That hand-to-mouth unease
27 March 14
Reading time: 4 minutes
If you’ve come across any of the television or movie versions of David Copperfield, or read the book in school, you may remember Charles Dickens’ famous character Wilkins Micawber. This father figure to young David (modelled after Dickens’ own father) doles out much advice, including a money principle that went something like this:
Annual income: £20.00
Annual expenditure: £19.98
Annual income: £20.00
Annual expenditure: £20.02
In short, spend less than you bring in, and you’ll be happy. Spend more, and you’ll be miserable.
Many people boil money management success down to that single piece of advice: ‘Spend less than you earn’. There are a number of similar catchphrases out there, like ‘Live within your means’ or the more recent ‘Act your wage’.
Now I always figured that ‘Spend less than you earn’ was good advice that would keep us out of dumb debt, and that avoiding debt was the whole point. Now I recognise it’s actually much more: it’s also a key to getting ahead financially. Basically, you need to cut yourself some slack.
Save from every pay
Now unfortunately, constantly drilling a phrase like ‘spend less than you earn’ into our heads gets us focusing more on reducing expenses and less about getting ahead financially. Thriftiness has its place, but if you’re cutting back just for things to stay the same, that won’t make enough difference in the long run and you won’t grow your finances.
Others have tried to flip the phrase so that it becomes ‘Earn more than you spend’, or ‘Expand your means’, so that we focus on earning more instead of just cutting back. Which is a good point, since increasing your income can obviously keep you from misery’s door.
Yet we often tend to overestimate our future earnings and our ability to pay for things. I have to admit that in the past, thinking I could just bring in more money got me further into debt, especially when I was working on sales commission. I always seemed to overestimate what costs I could cover in the short term – many of us do – and when the bills rolled in I didn’t have the funds and had to rely on credit to get through.
Then there is lifestyle inflation, when our expenses mysteriously (or not so mysteriously) slowly expand in line with our pay rises. That also keeps us from growing financially. Earning more is only part of a solution.

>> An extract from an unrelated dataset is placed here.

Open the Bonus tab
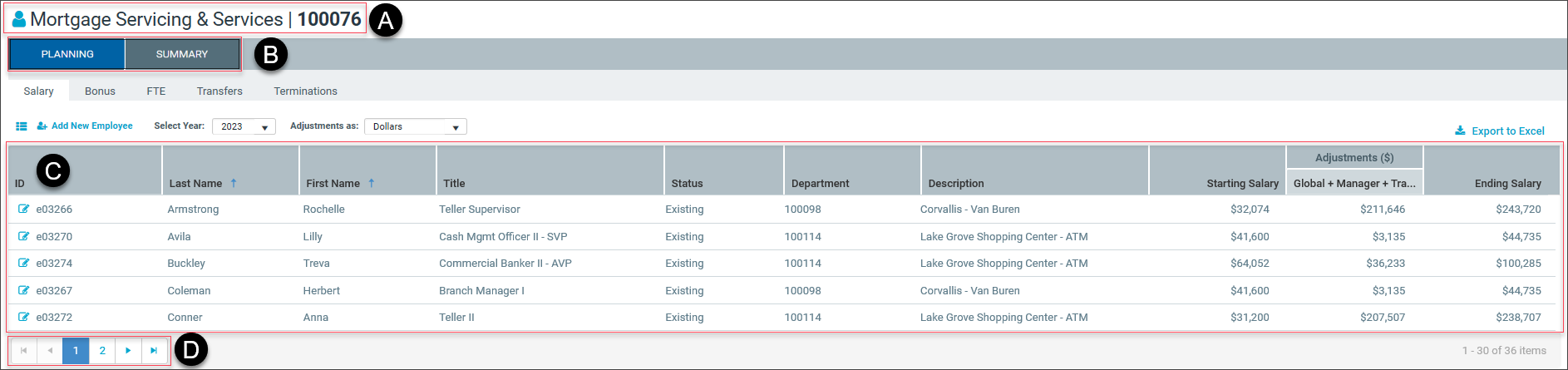1568x370 pixels. point(100,91)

So let me offer this simple rule of thumb from the team here at Sorted:
Save from every pay.
That’s it. Save from every pay. Not ‘spend less’ or ‘earn more’ (although those things are fine), but rather focusing on what we’re doing right now – this pay period. Recent studies show that if we think of how cyclical things are and zero-in on what we’re doing right now, we can get into good savings habits. If you save now, you’ll likely save during the next cycle, too.

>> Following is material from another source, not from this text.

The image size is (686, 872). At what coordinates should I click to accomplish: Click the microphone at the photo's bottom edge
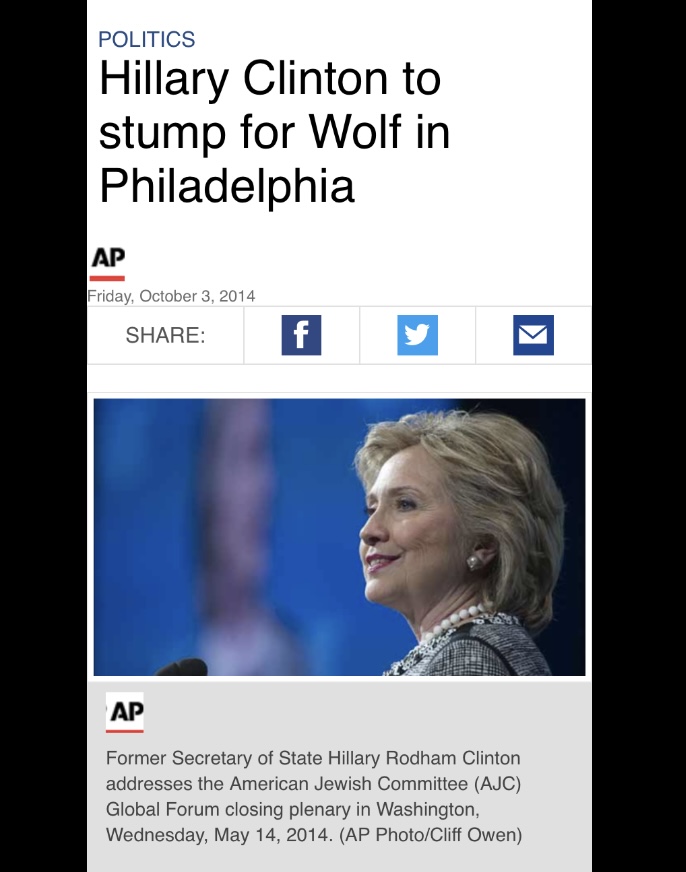click(x=181, y=667)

Save from every pay. Are you this week? Even if it’s only a small sum – I had one fortnight when I could only put $5 into a new fund I had started – don’t miss a payday.
Speaking of paydays, you’d be surprised how many of us are living from one to the other. I had a look at some overseas stats the other day – two-thirds of those who barely get by are not considered ‘poor’.
There’s something remarkably equitable about this – it doesn’t matter how much you earn, or whether you’re affluent or in poverty, you can still be living hand to mouth. You may earn six figures, but if your expenses are too high you may be barely treading water.
Once again this proves that sorting out your money is not so much about how much you earn; it all comes down to how much you keep.
Thankfully, these days we no longer have the debtors’ prisons that terrorised people in Dickens’ day when they couldn’t pay their debts. When Mr Micawber spoke of ‘misery’, it was far more literal than most of us face today.
Yet the ‘happiness’ he spoke of still holds. Save from every pay!